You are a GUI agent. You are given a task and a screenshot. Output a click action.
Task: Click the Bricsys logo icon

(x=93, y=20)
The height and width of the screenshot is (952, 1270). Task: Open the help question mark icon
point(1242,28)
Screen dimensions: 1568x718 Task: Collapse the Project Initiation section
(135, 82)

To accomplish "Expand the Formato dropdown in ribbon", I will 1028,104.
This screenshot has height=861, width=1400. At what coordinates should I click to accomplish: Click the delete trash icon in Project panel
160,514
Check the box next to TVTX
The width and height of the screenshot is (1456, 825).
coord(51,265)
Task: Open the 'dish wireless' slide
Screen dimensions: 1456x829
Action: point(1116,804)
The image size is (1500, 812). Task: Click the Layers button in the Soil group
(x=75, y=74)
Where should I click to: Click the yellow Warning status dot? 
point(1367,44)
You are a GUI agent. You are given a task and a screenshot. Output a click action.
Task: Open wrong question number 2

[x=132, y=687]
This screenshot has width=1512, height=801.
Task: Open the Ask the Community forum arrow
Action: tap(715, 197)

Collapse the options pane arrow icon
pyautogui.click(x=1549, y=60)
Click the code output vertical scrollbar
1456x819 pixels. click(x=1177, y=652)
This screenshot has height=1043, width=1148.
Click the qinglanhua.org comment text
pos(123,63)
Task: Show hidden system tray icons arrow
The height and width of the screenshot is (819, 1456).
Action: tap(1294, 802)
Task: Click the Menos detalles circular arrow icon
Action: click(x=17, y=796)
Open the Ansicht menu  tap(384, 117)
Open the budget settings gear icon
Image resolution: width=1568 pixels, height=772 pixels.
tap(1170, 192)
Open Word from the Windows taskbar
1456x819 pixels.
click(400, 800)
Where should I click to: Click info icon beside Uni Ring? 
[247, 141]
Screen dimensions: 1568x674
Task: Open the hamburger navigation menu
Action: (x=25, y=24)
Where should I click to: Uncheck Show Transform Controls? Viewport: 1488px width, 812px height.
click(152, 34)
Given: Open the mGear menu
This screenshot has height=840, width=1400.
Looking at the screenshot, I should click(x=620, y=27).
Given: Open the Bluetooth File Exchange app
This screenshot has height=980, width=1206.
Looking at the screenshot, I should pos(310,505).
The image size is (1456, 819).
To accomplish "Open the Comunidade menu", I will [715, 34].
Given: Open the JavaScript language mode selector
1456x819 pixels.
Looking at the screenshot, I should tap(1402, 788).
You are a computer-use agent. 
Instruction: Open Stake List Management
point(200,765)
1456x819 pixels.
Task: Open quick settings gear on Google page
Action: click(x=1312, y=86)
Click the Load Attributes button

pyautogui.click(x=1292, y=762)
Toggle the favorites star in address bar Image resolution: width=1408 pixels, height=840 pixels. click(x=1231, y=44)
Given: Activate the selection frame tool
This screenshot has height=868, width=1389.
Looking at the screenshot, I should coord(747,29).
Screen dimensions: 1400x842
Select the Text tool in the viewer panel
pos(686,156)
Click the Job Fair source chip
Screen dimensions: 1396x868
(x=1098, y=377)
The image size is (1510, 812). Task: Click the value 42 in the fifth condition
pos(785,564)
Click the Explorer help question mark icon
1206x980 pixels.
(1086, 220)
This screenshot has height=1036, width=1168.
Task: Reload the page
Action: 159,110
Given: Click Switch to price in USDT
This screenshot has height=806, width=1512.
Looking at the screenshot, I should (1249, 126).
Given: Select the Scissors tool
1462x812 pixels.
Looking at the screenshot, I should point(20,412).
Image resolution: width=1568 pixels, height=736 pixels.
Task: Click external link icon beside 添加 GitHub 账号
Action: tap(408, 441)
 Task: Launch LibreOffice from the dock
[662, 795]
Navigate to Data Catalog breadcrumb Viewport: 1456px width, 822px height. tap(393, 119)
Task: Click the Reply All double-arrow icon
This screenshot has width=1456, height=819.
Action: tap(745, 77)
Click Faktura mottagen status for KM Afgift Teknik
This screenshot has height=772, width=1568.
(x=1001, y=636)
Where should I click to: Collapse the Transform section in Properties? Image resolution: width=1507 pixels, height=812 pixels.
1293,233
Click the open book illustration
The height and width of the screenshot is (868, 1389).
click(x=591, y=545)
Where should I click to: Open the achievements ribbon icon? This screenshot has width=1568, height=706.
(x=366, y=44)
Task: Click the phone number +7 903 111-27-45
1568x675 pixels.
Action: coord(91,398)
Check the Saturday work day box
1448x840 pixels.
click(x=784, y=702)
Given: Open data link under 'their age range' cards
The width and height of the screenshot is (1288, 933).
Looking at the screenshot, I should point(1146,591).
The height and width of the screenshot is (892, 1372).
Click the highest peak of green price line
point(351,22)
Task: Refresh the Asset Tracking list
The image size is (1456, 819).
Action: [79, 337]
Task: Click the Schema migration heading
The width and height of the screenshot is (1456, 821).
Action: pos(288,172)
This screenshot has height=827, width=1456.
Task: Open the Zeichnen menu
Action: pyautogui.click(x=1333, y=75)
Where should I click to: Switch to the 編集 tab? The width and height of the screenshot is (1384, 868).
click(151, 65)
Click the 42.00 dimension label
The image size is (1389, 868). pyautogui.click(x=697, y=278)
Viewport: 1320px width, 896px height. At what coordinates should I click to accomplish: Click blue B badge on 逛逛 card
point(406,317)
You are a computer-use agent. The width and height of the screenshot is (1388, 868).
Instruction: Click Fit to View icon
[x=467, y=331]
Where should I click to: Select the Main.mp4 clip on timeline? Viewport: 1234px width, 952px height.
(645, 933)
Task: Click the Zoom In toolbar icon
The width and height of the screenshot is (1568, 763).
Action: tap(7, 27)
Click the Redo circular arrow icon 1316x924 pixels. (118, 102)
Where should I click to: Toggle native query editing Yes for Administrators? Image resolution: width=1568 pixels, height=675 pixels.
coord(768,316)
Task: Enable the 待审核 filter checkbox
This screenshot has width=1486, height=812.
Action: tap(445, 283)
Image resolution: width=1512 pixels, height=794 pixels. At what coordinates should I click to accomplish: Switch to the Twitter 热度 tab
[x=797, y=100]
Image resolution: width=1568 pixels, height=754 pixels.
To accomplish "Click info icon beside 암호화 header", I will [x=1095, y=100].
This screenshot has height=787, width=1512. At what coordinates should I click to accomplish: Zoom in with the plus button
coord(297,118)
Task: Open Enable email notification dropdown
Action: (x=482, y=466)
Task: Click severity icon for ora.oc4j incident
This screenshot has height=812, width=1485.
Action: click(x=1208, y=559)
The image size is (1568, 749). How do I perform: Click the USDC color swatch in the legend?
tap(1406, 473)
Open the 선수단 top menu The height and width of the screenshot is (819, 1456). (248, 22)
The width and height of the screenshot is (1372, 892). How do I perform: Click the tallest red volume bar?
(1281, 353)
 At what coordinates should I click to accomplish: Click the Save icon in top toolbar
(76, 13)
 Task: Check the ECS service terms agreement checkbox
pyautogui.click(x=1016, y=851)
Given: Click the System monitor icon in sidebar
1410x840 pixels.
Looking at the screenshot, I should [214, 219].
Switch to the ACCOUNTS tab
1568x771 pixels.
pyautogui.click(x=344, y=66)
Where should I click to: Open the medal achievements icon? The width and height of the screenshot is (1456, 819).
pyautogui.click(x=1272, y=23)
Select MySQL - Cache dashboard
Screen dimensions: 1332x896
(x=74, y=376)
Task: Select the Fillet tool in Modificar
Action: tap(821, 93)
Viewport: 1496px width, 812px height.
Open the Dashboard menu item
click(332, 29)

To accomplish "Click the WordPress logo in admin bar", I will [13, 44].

● **Work to complete**
Transcribe each line of the data above, unaltered, from the one where "Where should I click to: Toggle" appears to the one where "Image resolution: width=1568 pixels, height=754" appears, inclusive of both.

● **Reply to the task**
Where should I click to: Toggle native query editing Yes for Administrators? Image resolution: width=1568 pixels, height=675 pixels.
coord(768,316)
Task: Enable the 待审核 filter checkbox
This screenshot has width=1486, height=812.
Action: tap(445, 283)
Image resolution: width=1512 pixels, height=794 pixels. At what coordinates should I click to accomplish: Switch to the Twitter 热度 tab
[x=797, y=100]
Image resolution: width=1568 pixels, height=754 pixels.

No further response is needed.